First of all, we may write $f(x)=p(x)+k(x)(x^3+2x+1)$ for some $k(x)\in\mathbb{Z}_3[x]$. By the Division Algorithm, we have $p(x)=q(x)(x^3+2x+1)+r(x)$ for some $q(x),r(x)\in\mathbb{Z}_3[x]$ such that either $r(x)=0$ or $\deg(r(x))<\deg(x^3+2x+1)=3$.
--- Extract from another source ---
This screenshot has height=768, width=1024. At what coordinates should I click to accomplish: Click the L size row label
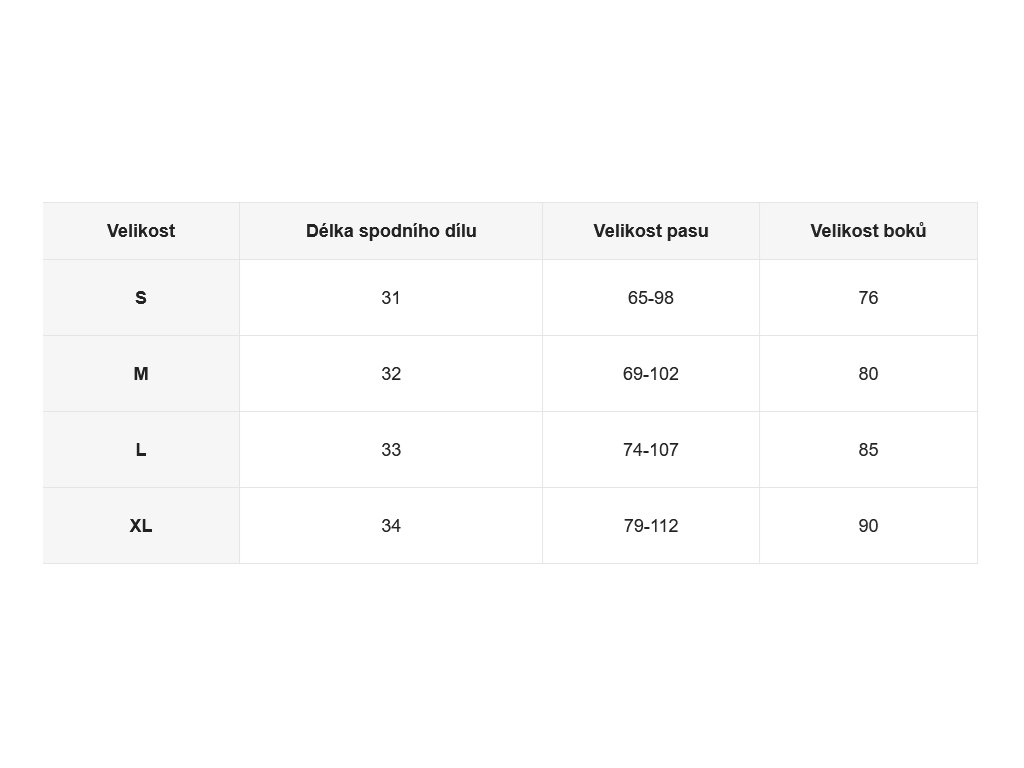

In the case that $r(x)=0$, we have $f(x)=q(x)(x^3+2x+1)+k(x)(x^3+2x+1)=(q(x)+k(x))(x^3+2x+1)$, so $f(x)$ is just the zero element of the quotient ring. On the other hand, if $\deg(r(x))<\deg(x^3+2x+1)=3$, then write $r(x)=ax^2+bx+c$ and we have $$ \begin{align*} f(x)&=q(x)(x^3+2x+1)+ax^2+bx+c+k(x)(x^3+2x+1)\\ &=ax^2+bx+c+(q(x)+k(x))(x^3+2x+1), \end{align*} $$ so in reality we can write $f(x)=ax^2+bx+c+\textbf{(}x^3+2x+1\textbf{)}$. When $r(x)=0$ just set $a=b=c=0$, so we have found a nicer form for $f(x)$.
Note that I am using $\textbf{bold}$ parentheses to denote ideal, and regular parentheses to denote multiplication.
Is this line of reasoning sound? And is it true that we can generalize this?
Yeah this looks good.
The general idea is: if $f(x)\in\mathbb F[x]$ is an irreducible polynomial over a field $\mathbb F$, then $\mathbb F[x]/\langle f(x)\rangle$ is a field as well as an $\mathbb F$-vector space of dimension $n:=\deg(f)$. A basis is just the images of $1,x,\ldots,x^{n-1}$ in the quotient space. So in this case the basis is the images of $1,x,x^2$ (as you have with the $a,b,c$ coefficients). In terms of writing an element of the quotient space, it is just of the form $a_0+a_1x+\cdots+a_{n-1}x^{n-1}+\langle f(x)\rangle$ for some $a_j\in\mathbb F$.